*** Extracted information ***
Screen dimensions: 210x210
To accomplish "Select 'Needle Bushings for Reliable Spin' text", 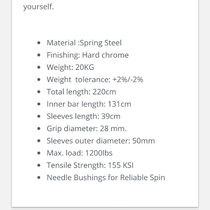I will pos(106,178).
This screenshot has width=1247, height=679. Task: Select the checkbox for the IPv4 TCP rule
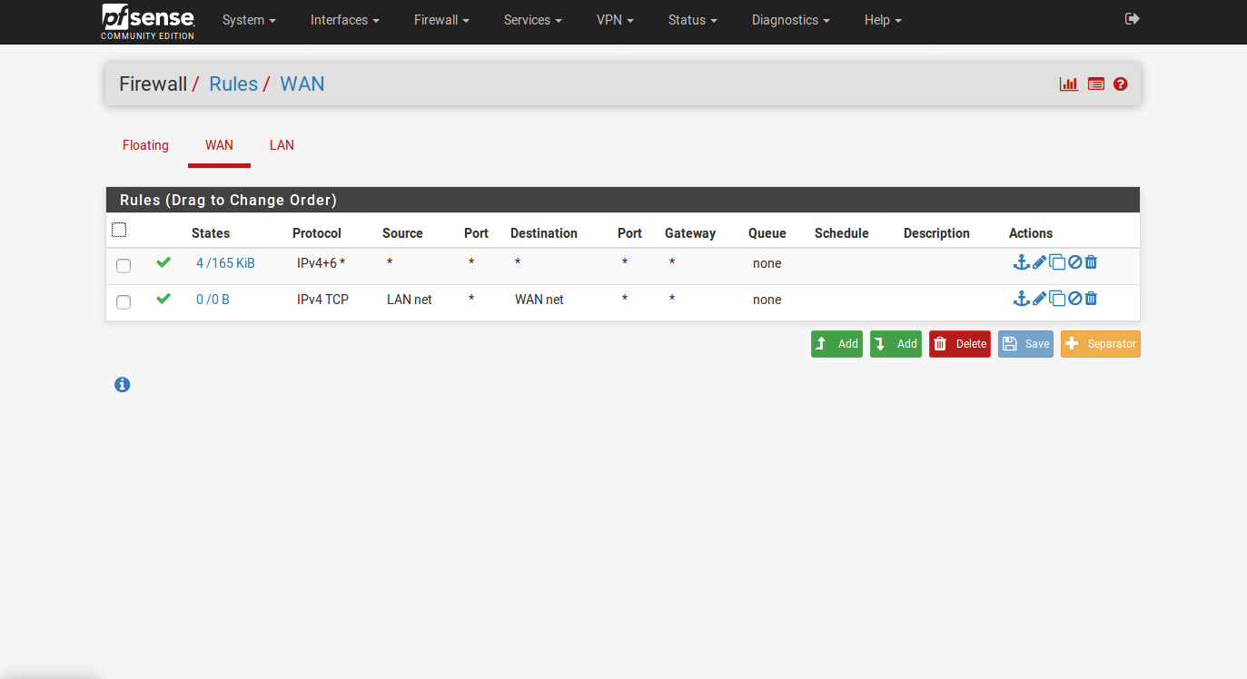coord(124,302)
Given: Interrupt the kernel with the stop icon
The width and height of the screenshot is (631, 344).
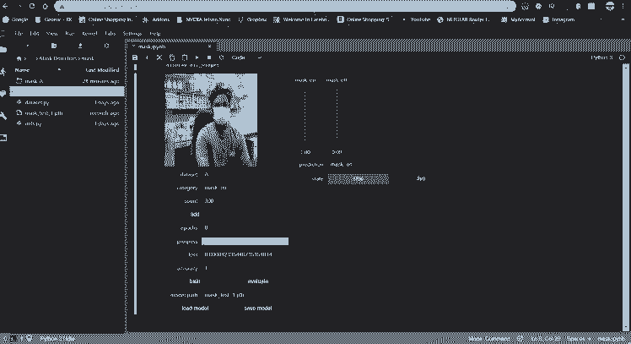Looking at the screenshot, I should (x=209, y=57).
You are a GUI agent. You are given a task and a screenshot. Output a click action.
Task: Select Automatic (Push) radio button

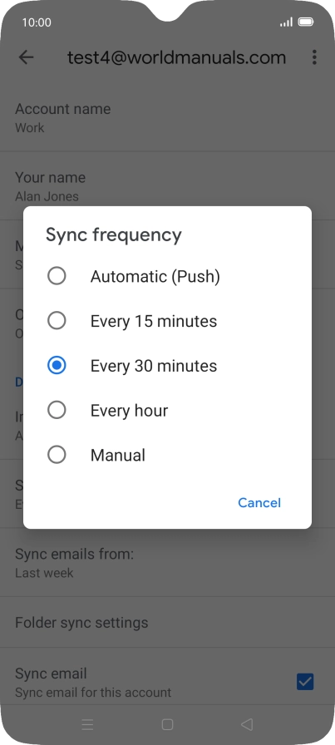point(57,276)
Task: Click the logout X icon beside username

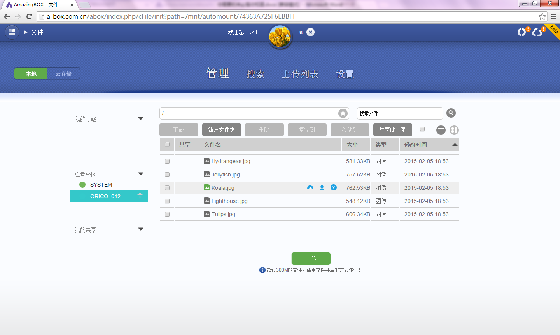Action: [x=310, y=32]
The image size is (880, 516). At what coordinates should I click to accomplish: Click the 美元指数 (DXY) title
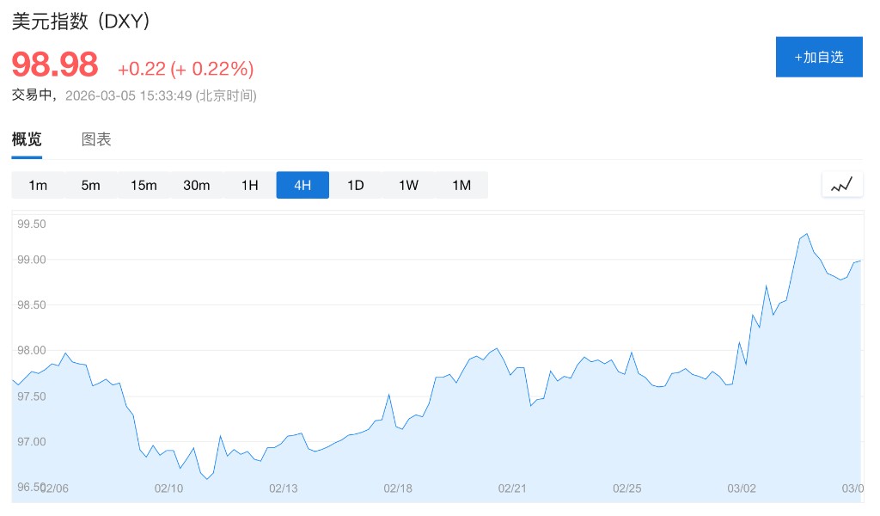pyautogui.click(x=82, y=22)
*** End of Extracted information ***
### Task directions
Please retype the lines from the one that contains "Task: Select Automatic (Push) radio button" to the final line of the records, both included, exactly as written and without any pictures.

### Exercise output
Task: Select Automatic (Push) radio button

point(57,276)
Task: Click the logout X icon beside username

Action: [x=310, y=32]
The image size is (880, 516). At what coordinates should I click to accomplish: Click the 美元指数 (DXY) title
pyautogui.click(x=82, y=22)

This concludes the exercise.